12.3 Tips for Complex Workflows

  • Trace Test Users First — Before launching a new journey, send a test user through and verify the complete trace end-to-end.
  • Save Important UUIDs — Note the trace UUID and timestamp for future reference and escalation.
  • Check All Destinations — In multi-destination workflows, always cycle through each destination in the Output Event dropdown.
  • Cross-Reference with Error Reporting — Combine Journey Traces (per-user debugging) with Journey Error Reporting (aggregate error analysis) for a complete picture.
Pro Tip: Traces + Error Reporting = Complete DebuggingUse Journey Error Reporting to identify which journeys and nodes are failing at scale, then use Journey Traces to drill into specific failing users and inspect the exact data that caused the failure. Together, these tools provide a comprehensive top-down and bottom-up debugging workflow.
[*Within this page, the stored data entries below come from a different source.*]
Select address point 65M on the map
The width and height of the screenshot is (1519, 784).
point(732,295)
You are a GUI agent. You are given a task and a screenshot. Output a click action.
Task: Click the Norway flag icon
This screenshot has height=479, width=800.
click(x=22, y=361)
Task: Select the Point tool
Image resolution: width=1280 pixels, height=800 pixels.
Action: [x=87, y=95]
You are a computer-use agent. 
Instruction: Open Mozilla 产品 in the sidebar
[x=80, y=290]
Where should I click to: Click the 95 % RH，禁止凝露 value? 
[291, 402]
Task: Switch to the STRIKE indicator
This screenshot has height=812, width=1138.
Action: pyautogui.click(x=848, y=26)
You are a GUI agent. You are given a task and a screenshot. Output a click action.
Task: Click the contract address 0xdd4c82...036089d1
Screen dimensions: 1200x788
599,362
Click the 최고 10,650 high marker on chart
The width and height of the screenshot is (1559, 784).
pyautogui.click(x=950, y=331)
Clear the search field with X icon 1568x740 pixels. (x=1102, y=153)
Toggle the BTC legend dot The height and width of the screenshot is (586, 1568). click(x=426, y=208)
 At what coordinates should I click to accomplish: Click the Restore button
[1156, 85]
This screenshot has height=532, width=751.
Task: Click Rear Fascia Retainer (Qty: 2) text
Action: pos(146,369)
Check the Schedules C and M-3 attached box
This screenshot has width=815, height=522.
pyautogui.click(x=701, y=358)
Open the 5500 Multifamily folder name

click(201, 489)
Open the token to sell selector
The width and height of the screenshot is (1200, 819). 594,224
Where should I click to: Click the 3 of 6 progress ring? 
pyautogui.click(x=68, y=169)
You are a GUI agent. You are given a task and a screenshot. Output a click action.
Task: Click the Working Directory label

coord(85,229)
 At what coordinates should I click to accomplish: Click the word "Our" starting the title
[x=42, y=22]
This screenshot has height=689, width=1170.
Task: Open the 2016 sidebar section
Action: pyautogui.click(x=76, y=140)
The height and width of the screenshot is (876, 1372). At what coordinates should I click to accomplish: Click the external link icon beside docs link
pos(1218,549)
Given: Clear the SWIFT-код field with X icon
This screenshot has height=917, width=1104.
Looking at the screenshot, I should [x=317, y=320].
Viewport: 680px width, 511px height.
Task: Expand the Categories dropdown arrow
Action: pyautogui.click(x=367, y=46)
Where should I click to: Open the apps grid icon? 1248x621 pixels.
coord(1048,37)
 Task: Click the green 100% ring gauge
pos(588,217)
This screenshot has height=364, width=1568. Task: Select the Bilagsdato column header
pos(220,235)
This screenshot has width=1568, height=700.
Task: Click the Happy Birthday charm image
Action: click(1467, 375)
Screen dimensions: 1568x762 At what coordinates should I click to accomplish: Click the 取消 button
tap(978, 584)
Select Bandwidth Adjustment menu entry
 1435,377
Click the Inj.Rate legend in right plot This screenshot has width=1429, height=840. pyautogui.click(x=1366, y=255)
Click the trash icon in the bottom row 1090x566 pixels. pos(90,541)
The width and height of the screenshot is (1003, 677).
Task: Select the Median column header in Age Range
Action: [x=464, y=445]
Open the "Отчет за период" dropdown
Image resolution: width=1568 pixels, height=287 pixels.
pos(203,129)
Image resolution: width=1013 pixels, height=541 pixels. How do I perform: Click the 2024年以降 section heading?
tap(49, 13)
13. Glossary & Quick Reference

13.1 Key Terms

TermDefinition
Journey TraceA detailed record of a single user’s path through a journey workflow, including input event, output events, and node qualification status.
Input EventThe raw event data that triggered the journey for a specific user, before any transformation or routing.
Output EventThe transformed event data delivered to a destination after journey processing, field mapping, and enrichment.
UUIDUniversally Unique Identifier — the primary key for searching and identifying individual trace records.
UCIDUnified Customer ID — Zeotap’s internal identifier that uniquely links a customer profile across all data sources.
Path HighlightingVisual green checkmarks on the journey canvas showing which nodes a traced user qualified for.
Customer 360The comprehensive customer profile view in the Protect module, accessible via the “View Profile” link in traces.
Workflow Traces PanelThe right-side panel on the journey canvas that provides trace search, filtering, and detail inspection.
Destination DropdownThe selector in the Output Event section that lets you switch between different destination outputs.

13.2 Quick Reference: Trace Debugging Checklist

StepActionWhat to Look For
1Search by UUIDConfirm the user has a trace record for the expected time window
2Check path highlightingVerify green checkmarks appear on all expected nodes
3Inspect Input EventAll required attributes present with correct values
4Check Output Event per destinationTransformed data matches expected payload format
5Compare Input vs. OutputNo unexpected data loss, type changes, or mapping errors
6View Profile if neededConfirm identity resolution and segment membership
7Cross-reference with Error ReportingCorrelate individual trace with aggregate error patterns

This document covers Journey Traces as of Zeotap CDP version 2026.1. Features and interface elements may be updated in future releases. Always refer to the latest release notes and in-product documentation for the most current information.